**JOB**
Rewrite the records, starting at the line that contains "Task: Click the passenger" and stopping after the line that contains "Click the 页面标题". Replace "Daily" with "Weekly" and leave everything else unchanged.

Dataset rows
• • • • •

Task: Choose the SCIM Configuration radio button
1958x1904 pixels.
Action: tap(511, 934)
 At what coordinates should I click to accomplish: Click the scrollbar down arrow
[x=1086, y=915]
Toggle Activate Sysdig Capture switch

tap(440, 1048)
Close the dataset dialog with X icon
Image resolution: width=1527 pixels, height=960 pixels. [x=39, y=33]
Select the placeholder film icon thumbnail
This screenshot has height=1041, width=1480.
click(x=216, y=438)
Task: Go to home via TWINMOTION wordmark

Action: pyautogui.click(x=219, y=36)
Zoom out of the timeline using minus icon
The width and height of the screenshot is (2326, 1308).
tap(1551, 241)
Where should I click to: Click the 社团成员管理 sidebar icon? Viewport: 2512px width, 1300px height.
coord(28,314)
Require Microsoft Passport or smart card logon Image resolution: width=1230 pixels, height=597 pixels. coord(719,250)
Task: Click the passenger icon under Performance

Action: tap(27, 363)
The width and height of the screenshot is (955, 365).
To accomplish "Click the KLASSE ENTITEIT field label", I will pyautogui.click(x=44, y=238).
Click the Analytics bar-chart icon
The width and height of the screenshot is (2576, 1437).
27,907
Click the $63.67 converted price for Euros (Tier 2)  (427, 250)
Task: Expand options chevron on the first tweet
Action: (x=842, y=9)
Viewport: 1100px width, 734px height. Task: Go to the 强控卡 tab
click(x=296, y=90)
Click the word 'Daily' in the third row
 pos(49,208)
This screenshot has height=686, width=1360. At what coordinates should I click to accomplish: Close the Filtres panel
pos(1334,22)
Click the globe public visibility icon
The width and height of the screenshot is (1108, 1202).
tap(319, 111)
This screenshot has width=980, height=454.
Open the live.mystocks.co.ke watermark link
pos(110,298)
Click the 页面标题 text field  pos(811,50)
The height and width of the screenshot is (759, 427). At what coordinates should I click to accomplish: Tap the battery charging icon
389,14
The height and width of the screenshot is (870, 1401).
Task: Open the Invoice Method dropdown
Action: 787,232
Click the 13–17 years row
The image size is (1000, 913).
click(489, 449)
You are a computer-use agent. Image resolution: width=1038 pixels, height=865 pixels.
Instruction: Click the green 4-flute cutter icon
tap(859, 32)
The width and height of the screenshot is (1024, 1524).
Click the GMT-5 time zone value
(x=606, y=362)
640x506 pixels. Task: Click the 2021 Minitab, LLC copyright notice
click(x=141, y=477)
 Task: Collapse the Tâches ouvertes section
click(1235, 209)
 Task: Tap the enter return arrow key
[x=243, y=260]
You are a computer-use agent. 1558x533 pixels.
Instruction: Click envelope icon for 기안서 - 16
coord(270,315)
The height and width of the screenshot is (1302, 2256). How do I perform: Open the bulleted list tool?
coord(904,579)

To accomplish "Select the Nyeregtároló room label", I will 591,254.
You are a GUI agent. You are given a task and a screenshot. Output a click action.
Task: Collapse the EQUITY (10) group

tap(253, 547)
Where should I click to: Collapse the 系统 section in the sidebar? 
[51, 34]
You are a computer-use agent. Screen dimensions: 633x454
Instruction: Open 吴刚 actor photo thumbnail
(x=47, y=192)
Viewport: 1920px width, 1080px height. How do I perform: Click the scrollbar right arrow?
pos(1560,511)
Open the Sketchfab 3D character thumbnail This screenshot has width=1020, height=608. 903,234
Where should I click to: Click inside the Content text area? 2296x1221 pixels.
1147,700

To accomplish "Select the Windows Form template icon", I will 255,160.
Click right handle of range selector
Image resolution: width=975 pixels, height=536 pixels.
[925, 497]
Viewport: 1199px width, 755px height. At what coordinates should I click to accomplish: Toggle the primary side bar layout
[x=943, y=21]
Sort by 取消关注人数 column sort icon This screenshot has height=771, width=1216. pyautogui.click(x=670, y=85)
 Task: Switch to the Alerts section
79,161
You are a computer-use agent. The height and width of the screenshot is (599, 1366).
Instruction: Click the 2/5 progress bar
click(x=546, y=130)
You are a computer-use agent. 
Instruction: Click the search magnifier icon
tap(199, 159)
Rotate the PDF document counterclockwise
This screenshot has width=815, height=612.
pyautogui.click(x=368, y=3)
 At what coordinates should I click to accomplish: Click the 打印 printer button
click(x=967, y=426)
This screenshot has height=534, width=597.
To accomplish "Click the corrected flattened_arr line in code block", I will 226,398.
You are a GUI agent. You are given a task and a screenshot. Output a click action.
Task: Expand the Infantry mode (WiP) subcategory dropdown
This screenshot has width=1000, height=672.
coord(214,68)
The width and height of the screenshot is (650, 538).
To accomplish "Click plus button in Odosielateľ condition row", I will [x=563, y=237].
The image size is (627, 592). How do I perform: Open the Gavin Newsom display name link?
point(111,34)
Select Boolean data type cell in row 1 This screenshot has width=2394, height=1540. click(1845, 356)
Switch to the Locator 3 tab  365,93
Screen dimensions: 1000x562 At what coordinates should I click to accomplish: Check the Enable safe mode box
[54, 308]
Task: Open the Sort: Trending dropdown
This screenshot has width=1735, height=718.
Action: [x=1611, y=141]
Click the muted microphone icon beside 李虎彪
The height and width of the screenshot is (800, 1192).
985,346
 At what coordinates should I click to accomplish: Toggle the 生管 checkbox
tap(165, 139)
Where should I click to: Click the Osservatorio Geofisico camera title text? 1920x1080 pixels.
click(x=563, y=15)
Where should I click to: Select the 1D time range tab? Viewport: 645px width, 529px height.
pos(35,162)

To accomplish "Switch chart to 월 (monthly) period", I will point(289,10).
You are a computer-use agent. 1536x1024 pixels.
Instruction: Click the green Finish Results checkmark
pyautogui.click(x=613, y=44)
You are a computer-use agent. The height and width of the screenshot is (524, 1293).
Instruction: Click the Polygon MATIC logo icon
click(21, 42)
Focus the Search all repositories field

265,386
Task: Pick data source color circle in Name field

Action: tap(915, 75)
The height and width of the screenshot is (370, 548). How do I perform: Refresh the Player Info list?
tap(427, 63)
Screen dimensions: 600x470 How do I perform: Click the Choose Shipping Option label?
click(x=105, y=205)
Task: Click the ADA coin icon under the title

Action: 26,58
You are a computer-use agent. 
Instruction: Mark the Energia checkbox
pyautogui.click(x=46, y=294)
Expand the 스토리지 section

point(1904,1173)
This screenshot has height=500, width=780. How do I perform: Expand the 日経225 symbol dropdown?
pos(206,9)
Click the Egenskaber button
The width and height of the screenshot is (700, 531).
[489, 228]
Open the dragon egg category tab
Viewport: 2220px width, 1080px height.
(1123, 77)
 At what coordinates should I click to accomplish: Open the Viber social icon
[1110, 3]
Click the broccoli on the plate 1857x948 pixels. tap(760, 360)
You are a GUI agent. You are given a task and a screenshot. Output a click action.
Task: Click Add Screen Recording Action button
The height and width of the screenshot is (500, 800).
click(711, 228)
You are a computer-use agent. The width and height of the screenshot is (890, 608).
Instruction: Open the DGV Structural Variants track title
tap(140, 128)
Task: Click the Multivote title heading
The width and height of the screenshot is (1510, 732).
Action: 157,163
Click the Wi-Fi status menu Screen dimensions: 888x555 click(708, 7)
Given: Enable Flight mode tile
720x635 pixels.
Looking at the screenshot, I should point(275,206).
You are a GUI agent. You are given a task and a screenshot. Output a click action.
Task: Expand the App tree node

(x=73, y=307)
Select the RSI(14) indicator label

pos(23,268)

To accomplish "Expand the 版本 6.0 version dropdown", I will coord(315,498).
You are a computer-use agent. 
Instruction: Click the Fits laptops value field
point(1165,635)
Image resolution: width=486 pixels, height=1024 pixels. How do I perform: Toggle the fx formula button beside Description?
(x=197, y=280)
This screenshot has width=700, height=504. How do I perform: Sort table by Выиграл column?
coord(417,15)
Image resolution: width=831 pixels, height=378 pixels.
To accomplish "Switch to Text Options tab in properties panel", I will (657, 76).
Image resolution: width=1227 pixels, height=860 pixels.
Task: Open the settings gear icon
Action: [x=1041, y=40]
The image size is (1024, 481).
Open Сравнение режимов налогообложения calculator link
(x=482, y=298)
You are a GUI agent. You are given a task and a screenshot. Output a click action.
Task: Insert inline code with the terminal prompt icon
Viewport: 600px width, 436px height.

• • • • •

**RESULT OF THE EXERCISE**
Task: Click the passenger icon under Performance

Action: tap(27, 363)
The width and height of the screenshot is (955, 365).
To accomplish "Click the KLASSE ENTITEIT field label", I will pyautogui.click(x=44, y=238).
Click the Analytics bar-chart icon
The width and height of the screenshot is (2576, 1437).
27,907
Click the $63.67 converted price for Euros (Tier 2)  (427, 250)
Task: Expand options chevron on the first tweet
Action: (x=842, y=9)
Viewport: 1100px width, 734px height. Task: Go to the 强控卡 tab
click(x=296, y=90)
Click the word 'Weekly' in the third row
 pos(49,208)
This screenshot has height=686, width=1360. At what coordinates should I click to accomplish: Close the Filtres panel
pos(1334,22)
Click the globe public visibility icon
The width and height of the screenshot is (1108, 1202).
tap(319, 111)
This screenshot has width=980, height=454.
Open the live.mystocks.co.ke watermark link
pos(110,298)
Click the 页面标题 text field  pos(811,50)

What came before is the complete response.